Paris Olympics protests: “A concrete mixer for tourists and speculation”

With the Games heralding urban exclusion and a hike in surveillance, disruption and protests mark the passage of the Olympic flame through France

The current political emergency in France comes only weeks ahead of the Olympic games, which are bound to be offered as a false symbol of inclusion and internationalism. Yet the graffito “Zbeul Olympiques” is widely seen decorating Paris subway advertising. Zbeul, which translates as “a bloody mess”, expresses opponents’ mistrust for the nationalistic and neoliberal Olympic carnival.

In Marseille, “100 days of Zbeul Olympiques” are being held in response to the Olympic flame arriving in the city. In a demonstration on 8 May, protesters denounced “the advent of a generalised surveillance society” and the increasing exploitation of “workers, particularly undocumented workers and volunteers” through the Olympic games, which turn cities into “a concrete mixer for tourists and speculation, for example by removing ‘pests’”.

According to the Libertarian Communist Organisation, the expulsion of homeless people’s squats in Paris continued “at an infernal pace until the winter break, and resumed as soon as it ended”, including a squat of nearly 300 people in Vitry and the Unibéton squat in Saint Denis.
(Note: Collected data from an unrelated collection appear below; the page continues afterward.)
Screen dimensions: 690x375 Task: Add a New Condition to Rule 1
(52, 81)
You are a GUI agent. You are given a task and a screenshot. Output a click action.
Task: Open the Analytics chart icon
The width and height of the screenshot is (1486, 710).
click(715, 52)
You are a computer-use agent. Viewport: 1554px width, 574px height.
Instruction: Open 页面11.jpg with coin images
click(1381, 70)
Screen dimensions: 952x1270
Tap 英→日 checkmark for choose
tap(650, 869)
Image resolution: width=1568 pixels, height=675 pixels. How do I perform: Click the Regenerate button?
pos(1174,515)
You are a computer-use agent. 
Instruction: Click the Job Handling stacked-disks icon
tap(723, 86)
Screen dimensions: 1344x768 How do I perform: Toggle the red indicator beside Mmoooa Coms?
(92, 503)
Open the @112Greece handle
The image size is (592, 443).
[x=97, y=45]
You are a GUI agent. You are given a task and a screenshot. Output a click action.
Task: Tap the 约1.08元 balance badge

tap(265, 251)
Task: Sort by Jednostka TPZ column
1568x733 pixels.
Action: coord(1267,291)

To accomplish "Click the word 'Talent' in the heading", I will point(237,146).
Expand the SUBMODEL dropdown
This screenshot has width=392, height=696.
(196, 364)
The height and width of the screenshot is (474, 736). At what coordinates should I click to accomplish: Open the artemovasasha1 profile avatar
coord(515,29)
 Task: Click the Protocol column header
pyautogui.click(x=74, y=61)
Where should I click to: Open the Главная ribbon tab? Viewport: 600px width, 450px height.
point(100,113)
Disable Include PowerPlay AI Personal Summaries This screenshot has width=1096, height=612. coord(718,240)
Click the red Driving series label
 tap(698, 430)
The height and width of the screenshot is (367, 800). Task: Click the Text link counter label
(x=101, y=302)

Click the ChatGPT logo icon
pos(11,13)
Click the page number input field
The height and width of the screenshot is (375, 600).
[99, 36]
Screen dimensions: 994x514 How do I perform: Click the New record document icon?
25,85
Some associations put forward the figure of 4,000 homeless people, many undocumented, rounded up since the Spring of 2023.

For decades, Olympic games have seen cities open the way for a corporate ransacking of urban space: raising poor neighborhoods to make way for an Olympic village, which later becomes an expensive an exclusive area. Instead of regeneration, the Olympics have brought gentrification. In Paris the athletes’ village, for which 3 schools, 19 businesses, 1 hotel and 2 homes were destroyed, will be converted into offices, shops, hotels and luxury housing, as will the new Olympic aquatic centre next to the Stade de France. Part of the Courneuve park has also been declassified to accommodate the media cluster, and will make way for luxury residences in an area where housing is already overcrowded. Since Paris was designated as a host city in 2017, real estate prices have increased by 22.3%.

Graffiti in Paris subway. Photo: Indymedia

The step-up in state surveillance is also cause for concern. During the Olympics and well beyond (until March 2025), the French state will for the first time impose “algorithmic video surveillance”, i.e. the sweeping collection and AI analysis of images from stationary and drone cameras. Human rights organizations and radical unions fear this to be another “exceptional measure” which will become permanent, and which can pave the way for legalising facial recognition — already used illegally by national police since 2015.

In St. Etienne, the “Event Sabotage Sports Association” called for disruptive actions during the passage of the Olympic flame in the form of “a major musical and sporting stroll” including “hiking-painting, street-contact dancing and dynamic naps”. Palestine solidarity activists have also been protesting the passage of the flame in multiple locations, including Sisteron, Angers and Rennes. Campaigners for boycott have called for Israel to be excluded from the Games, similarly to how Russian and Belarussian athletes are only allowed to compete as neutrals.